> **Ketentuan Tugas**
Cetaklah ulang tanpa perubahan satu bagian dari ulasan citraan puisi di bawah. Mulailah dari kata-kata yang memuat "Menyentuh permukaan samodra", lalu berhentilah setelah "kenal putus asa.".

> **Kutipan Sumber**
•••••
Dari beberapa penggalan bait puisi tersebut diatas, dimana seorang penyair menginginkan bahwa apa yang ia rasakan, juga dirasakan oleh pembaca mengenai semangatnya yang membara, bersahaja, yang tak kenal lelah hingga dunia tergentar dan terbakar karena semangat itu.

2.      Citra Perabaan (tactile imagery)
Citraan pendengaran yang terdapat pada puisi ini yaitu dapat dilihat pada bait pertama baris kedua.
Menyentuh permukaan samodra raya…

Kemudian pada bait ketiga baris ketujuh yaitu.
tubuh mereka menjadi bara
   dan mereka membakar dunia…

            Pada bait-bait ini dimana penyair memberikan pemahaman kepada pembaca bahwa seseorang harus memiliki keinginan dan kemauan yang besar untuk menggapai sesuatu, hingga menjadi bara yaitu mengindikasikan semangat yang membara tidak kenal putus asa.

3.      Citra Gerak
Citraan gerak dalam puisi karya WS Rendra ini yaitu terdapat pada penggalan bait pertama dan ketiga yaitu sebagai berikut:

…Matahari bangkit dari sanubariku…
…Satu juta lelaki gundul
keluar dari hutan belantara…
·     
4.      Citra Perasaan
Citraan ini pada puisi Sajak Matahari dapat dilihat pada bait pertama yaitu.
Matahari bangkit dari sanubariku

Disini penyair menggunakan perasaannya sebagai penyampaian imajinya terhadap gambaran-gambaran masa pembangunan, yang membuat ia mencoba bangkit dari keterpurukan.

a.       Chairil Anwar

KEPADA PEMINTA-MINTA
Baik, baik aku akan menghadap Dia
Menyerahkan diri dan segala dosa
Tapi jangan tentang lagi aku
Nanti darahku jadi beku.

Jangan lagi kau bercerita
Sudah tercacar semua di muka
Nanah meleleh dari luka
Sambil berjalan kau usap juga.

Bersuara tiap kau melangkah
Mengeerang tiap kau memandang
Menetes dari suasana kau datang
Sembarang kau merebah.

Mengganggu dalam mimpiku
Menghempas aku di bumi keras
Di bibirku terasa pedas
Mengaum di telingaku.

Baik, baik aku akan menghadap Dia
Menyerahkan diri dari segala dosa
Tapi jangan tentang lagi aku
Nanti darahku jadi beku.
•••••
> **Segmen Data**
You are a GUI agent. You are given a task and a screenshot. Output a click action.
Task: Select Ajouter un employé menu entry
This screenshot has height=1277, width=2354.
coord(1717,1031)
•••••
> **Hasil Tugas**
Menyentuh permukaan samodra raya…

Kemudian pada bait ketiga baris ketujuh yaitu.
tubuh mereka menjadi bara
   dan mereka membakar dunia…

            Pada bait-bait ini dimana penyair memberikan pemahaman kepada pembaca bahwa seseorang harus memiliki keinginan dan kemauan yang besar untuk menggapai sesuatu, hingga menjadi bara yaitu mengindikasikan semangat yang membara tidak kenal putus asa.